_WHAT YOU WILL DO_.
The expected output is a copy of every line in the records with the string "magnifier".

_DATA FOR ANALYSIS_.
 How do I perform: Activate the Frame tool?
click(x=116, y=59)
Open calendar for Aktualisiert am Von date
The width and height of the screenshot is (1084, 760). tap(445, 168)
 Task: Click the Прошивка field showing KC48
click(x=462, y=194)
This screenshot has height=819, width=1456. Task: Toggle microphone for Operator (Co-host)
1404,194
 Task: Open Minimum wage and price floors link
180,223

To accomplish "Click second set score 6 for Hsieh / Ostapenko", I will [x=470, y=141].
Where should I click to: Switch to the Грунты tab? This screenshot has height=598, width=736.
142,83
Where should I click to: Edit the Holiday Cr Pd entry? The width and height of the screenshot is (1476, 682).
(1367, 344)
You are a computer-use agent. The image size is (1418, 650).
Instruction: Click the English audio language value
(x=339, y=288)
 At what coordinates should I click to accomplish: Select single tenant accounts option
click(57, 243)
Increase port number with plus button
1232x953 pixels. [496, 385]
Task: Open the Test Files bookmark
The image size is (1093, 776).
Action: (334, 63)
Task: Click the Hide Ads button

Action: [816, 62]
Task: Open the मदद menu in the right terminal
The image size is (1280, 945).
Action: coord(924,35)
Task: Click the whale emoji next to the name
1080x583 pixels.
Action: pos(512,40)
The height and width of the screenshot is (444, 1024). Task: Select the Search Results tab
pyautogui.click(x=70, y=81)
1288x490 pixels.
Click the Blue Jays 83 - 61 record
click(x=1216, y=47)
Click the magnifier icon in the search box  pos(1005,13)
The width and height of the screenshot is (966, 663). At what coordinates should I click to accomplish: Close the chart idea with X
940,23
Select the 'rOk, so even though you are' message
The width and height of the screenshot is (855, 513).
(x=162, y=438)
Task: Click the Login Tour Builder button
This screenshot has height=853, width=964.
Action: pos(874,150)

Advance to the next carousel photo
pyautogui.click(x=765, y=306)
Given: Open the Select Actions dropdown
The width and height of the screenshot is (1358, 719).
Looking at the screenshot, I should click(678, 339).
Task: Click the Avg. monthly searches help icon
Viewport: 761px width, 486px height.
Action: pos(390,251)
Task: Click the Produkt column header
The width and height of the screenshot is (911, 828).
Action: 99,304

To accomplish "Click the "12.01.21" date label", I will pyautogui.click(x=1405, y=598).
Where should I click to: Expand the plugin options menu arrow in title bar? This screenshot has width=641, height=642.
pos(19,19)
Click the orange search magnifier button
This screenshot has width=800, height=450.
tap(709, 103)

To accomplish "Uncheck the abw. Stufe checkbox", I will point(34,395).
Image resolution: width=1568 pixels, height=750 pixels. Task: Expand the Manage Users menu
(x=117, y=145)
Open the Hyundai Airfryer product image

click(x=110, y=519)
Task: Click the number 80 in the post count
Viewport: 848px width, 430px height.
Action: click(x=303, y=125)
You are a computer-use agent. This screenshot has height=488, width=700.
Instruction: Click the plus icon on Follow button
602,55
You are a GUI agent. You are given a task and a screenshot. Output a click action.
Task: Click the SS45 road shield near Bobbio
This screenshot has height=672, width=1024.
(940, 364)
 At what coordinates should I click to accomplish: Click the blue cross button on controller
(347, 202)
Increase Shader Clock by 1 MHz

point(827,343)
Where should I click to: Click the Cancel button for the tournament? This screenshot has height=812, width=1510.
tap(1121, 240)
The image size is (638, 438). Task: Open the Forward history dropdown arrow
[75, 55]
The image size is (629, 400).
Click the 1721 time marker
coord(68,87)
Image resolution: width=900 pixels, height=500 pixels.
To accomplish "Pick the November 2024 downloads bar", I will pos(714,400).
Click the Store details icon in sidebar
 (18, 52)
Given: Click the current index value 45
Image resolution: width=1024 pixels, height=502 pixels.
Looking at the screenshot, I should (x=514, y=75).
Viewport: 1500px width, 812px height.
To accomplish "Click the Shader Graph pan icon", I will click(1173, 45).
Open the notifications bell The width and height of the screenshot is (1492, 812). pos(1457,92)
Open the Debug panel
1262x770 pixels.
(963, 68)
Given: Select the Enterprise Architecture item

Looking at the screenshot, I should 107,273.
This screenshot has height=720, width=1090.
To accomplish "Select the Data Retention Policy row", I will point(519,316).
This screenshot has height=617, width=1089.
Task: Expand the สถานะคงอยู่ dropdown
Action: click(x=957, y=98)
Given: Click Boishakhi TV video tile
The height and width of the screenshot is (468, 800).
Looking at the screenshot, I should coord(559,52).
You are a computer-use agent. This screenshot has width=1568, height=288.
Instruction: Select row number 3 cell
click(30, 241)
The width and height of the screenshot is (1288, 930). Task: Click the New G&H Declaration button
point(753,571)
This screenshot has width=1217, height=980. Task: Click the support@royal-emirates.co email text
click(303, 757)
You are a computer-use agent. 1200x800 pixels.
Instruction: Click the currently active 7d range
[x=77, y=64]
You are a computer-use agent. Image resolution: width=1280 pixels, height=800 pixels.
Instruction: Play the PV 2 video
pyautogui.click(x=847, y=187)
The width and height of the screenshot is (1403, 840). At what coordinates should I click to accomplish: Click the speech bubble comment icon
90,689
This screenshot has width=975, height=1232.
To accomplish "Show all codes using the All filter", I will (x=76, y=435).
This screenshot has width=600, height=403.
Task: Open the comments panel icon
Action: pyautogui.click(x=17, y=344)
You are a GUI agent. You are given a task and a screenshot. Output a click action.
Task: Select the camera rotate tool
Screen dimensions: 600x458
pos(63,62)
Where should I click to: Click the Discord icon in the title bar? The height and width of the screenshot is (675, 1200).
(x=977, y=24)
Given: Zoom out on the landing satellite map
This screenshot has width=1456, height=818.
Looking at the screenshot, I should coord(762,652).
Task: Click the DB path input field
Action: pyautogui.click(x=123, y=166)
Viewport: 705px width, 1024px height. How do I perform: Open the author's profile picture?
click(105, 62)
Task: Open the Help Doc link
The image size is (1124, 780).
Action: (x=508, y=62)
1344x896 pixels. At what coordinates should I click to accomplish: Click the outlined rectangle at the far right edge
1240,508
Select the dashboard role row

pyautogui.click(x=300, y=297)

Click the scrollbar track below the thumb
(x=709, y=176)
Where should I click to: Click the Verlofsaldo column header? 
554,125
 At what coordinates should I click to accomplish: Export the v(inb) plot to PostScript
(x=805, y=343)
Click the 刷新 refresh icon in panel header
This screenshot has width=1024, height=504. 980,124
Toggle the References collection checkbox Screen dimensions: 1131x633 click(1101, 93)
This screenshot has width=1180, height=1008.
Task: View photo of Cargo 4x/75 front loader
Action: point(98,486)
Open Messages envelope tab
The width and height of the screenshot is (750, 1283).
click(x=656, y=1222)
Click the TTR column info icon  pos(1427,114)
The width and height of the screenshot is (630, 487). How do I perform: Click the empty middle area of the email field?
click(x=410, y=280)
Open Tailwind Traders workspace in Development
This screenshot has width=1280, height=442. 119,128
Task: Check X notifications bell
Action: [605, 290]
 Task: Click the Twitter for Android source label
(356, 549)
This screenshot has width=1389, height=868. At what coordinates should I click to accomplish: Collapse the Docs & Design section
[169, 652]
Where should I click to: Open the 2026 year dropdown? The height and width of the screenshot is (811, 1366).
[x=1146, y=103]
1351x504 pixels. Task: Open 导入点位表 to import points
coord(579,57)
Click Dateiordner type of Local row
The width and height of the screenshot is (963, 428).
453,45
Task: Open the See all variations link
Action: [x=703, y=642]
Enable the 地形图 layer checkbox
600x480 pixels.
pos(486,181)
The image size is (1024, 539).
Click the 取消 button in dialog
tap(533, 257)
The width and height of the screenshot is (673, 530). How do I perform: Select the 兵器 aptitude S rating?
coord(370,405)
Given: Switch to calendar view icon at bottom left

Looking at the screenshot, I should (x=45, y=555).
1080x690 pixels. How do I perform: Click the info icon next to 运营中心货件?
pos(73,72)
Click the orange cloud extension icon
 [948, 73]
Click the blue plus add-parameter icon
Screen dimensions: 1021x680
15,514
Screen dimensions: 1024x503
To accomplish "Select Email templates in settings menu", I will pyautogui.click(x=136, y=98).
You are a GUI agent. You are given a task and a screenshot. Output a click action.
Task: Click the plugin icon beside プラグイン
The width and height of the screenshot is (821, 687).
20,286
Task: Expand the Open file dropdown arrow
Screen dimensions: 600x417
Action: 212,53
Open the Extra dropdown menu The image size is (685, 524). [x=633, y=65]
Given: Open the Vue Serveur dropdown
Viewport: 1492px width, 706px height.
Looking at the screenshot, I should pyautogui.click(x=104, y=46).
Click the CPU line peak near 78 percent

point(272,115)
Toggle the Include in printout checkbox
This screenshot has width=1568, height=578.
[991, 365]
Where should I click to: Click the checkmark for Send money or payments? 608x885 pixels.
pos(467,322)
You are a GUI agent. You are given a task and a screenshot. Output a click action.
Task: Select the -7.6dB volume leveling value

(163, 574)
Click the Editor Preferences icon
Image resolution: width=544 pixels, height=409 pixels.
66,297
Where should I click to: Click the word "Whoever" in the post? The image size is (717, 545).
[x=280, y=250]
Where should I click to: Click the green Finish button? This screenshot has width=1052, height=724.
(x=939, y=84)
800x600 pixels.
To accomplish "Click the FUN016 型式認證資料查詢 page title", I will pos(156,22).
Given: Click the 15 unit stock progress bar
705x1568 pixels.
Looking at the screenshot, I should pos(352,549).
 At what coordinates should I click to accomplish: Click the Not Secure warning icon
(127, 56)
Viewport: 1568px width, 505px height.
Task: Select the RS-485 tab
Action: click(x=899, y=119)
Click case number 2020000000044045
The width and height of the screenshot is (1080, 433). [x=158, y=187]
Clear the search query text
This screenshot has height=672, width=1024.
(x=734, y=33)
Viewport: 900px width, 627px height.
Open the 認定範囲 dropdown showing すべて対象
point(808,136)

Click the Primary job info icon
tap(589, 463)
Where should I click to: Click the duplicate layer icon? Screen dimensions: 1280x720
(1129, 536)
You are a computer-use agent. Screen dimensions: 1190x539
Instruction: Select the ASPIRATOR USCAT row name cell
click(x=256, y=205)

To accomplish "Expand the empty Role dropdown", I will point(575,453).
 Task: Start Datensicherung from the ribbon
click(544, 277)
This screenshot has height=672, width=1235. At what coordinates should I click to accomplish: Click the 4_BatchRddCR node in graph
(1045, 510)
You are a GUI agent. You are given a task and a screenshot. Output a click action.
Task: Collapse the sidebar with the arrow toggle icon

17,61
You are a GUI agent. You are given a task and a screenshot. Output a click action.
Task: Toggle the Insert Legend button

_YOUR RESPONSE_.
Click the magnifier icon in the search box  pos(1005,13)
Click the orange search magnifier button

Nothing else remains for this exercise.